AUFGABENSTELLUNG: Setzen Sie die Buchbesprechung zu Leonard Daventrys „Das 21-milliardste Paradoxon“ im Anschluss an ihren letzten Satz fort.

━━━━━ SEITENAUSZUG ━━━━━

Leonard Daventry: Das 21-milliardste Paradoxon

Leonard Daventry: Das 21-milliardste Paradoxon
(Heyne 06/4919)


Im Jahre 3000 ist die Erde natürlich der unvermeidliche Polizeistaat, den man aus ach so vielen post-doomsday-Filmen kennt. Es hat eine Atomkatastrophe gegeben und gleich noch eine Invasion außerirdischer Spirellinudeln oder so, jedenfalls ist alles ganz schön im Argen. Die Menschen werden unterdrückt, die Computer triumphieren und rechnen ihren Chefs immer neue Wunder der Technik aus. So zum Beispiel einen ominösen neuen Antrieb für die ohnehin schon ziemlich schnellen Raumschiffe. Vielleicht meinen die Computis, daß man den Erdenwürmern mal wieder was zu spielen geben sollte.
Die fangen auch gleich an damit und schicken eine Gruppe von Versuchskaninchen auf eine Weltraumreise mit dem neuen Antrieb. Daß es sich dabei um äußerst verschrobene Existenzen handelt, spielt keine Rolle, nicht für die Auftraggeber der Reise und nicht für den Sinn des Buches. Neben dem üblichen mad scientist, der tatsächlich total bescheuert ist, einer wahnsinnigen Lesbe, einem gescheiterten Raumschiffkapitän und noch ein paar Leuten werden auch noch einige gerade zum Tode verurteilte Verbrecher in den Kahn gestopft. Zwar sind das gar keine Verbrecher, sondern natürlich die Guten, aber das spielt auch keine Rolle.
Sie befreien sich auch so ungefähr in den ersten zehn Minuten der Reise und freunden sich mit der richtigen Besatzung an, die ja auch nicht so recht weiß, was das alles überhaupt soll. Das Schiff wird von der Erde leitstrahlgesteuert; es fliegt zwar mit absoluter Über-Super-Hyperlichtgeschwindigkeit, aber was solls. Seine Aufgabe ist nur, auf einer Ellipse schnell mal das Universum zu umrunden, oder anders gesagt, bis in eine Entfernung von 21 Milliarden Lichtjahren vorzustoßen und wieder zurückzukommen. Aha, dachte ich, als ich diese Zahl las, die wollen zum Urknall zurückfliegen. Kann ja interessant werden.
Wurde es aber nicht. Das Schiff verließ irgendwann den Bereich, in dem sich nach Ansicht des Autors die Sterne befinden und flog dann nur noch durch Schwärze, während aus nicht erklärten Gründen die Besatzung langsam dem Wahnsinn verfiel. Dann kehrte es um, ohne daß etwas geschehen wäre. Ein Geistesblitz eines der Leute bringt sie dann noch auf die Idee, den neuen Antrieb ein wenig zu stören, was dazu führt, daß sie nicht wieder in ihre häßliche Welt zurückkehren, sondern dreihundert Jahre eher, wo gerade Utopia an der Macht ist. Da hoffte ich dann noch einmal, einen Sinn in dem Ganzen erkennen zu können. Vielleicht würde ja der Polizeistaat von hinten aufgerollt werden? Aber wieder falsch gedacht. Die Altvorderen der Protagonisten haben nichts eiligeres zu tun, als ihnen das Gedächtnis zu löschen, um ihnen die Eingewöhnung zu erleichtern. Den direkten Vorschlag eines von ihnen, ihr Wissen zu benutzen, um die Geschichte zu verändern, ignorieren sie desinteressiert.

━━━━━ VORLIEGENDE DATEN ━━━━━

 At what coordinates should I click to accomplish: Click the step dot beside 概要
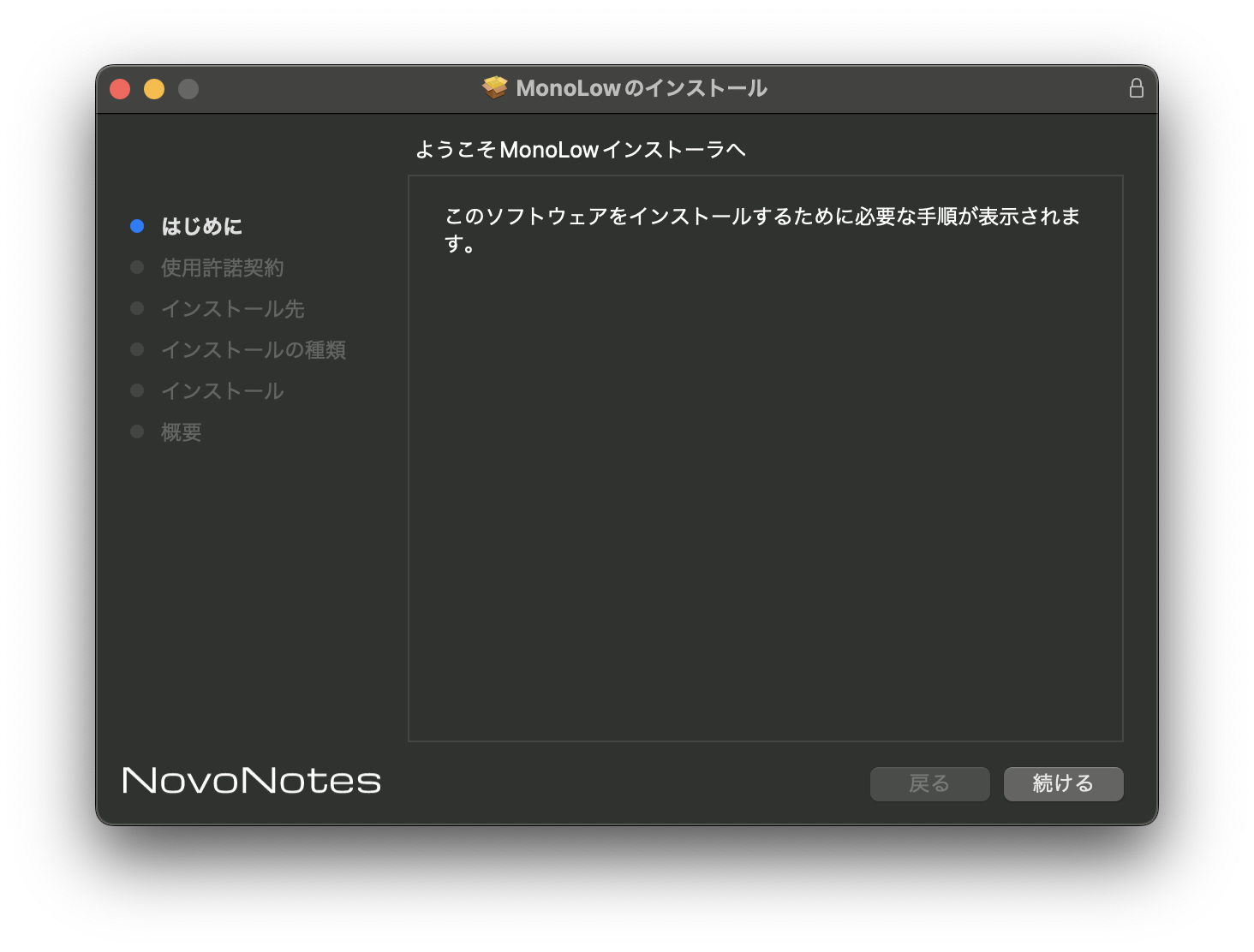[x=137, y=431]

━━━━━
━━━━━ VORLIEGENDE DATEN ━━━━━

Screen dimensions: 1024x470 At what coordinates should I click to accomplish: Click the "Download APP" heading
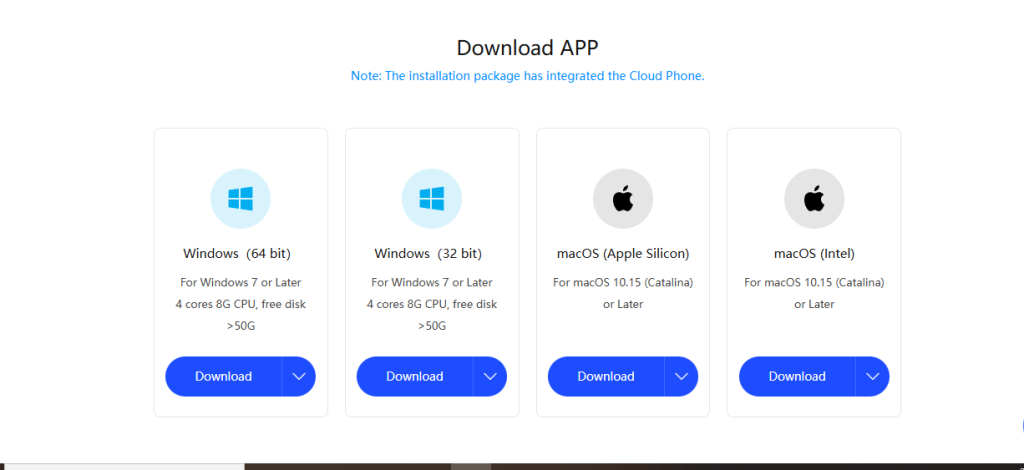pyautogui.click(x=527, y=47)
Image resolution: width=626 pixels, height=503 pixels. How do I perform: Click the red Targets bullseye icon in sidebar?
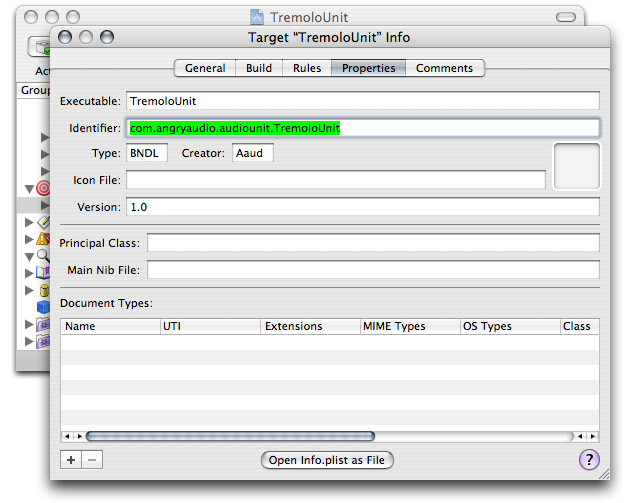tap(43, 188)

━━━━━
━━━━━ VORLIEGENDE DATEN ━━━━━

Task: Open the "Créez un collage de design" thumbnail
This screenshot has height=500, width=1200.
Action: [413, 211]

━━━━━

LÖSUNG DER AUFGABE:
Es handelt sich nicht so sehr um eine "unglaubliche Odyssee einer bunten Schar von Typen zu den Grenzen des Universums", wie auf dem Cover zu lesen ist. Vielmehr erschien es mir als eine unglaublich langweilige Reise einer Gruppe von kranken Charakteren an die Grenzen meiner Geduld. Das Buch ist weder ganz eine Dystopie, noch ist es ein ernstzunehmender Roman der Raumfahrt-SF oder irgendetwas anderes. Es zerfällt in drei Teile, die alle etwas versprechen, was sie nicht halten.
Zuerst ist da die Handlung im Polizeistaat Erde - welch naive Vorstellung, die Erde könnte je einig sein, und sei es in der Gewalt der Unterdrückung - mit ihren revoluzzenden Studenten, bösen Gefängnisdirektoren und eiskalten Machthabern. Dann kommt die Weltraumhandlung im Raumschiff mit angedeuteten Konflikten und Beziehungen zwischen den Handlungsträgern, ohne daß der Raumflug an sich oder die Wissenschaft im Hintergrund irgendeine echte Rolle spielen. Und schließlich haben wir das Utopia, in dem die wohlwollenden Telepathen herrschen und das vor Zuckersüße nur so trieft.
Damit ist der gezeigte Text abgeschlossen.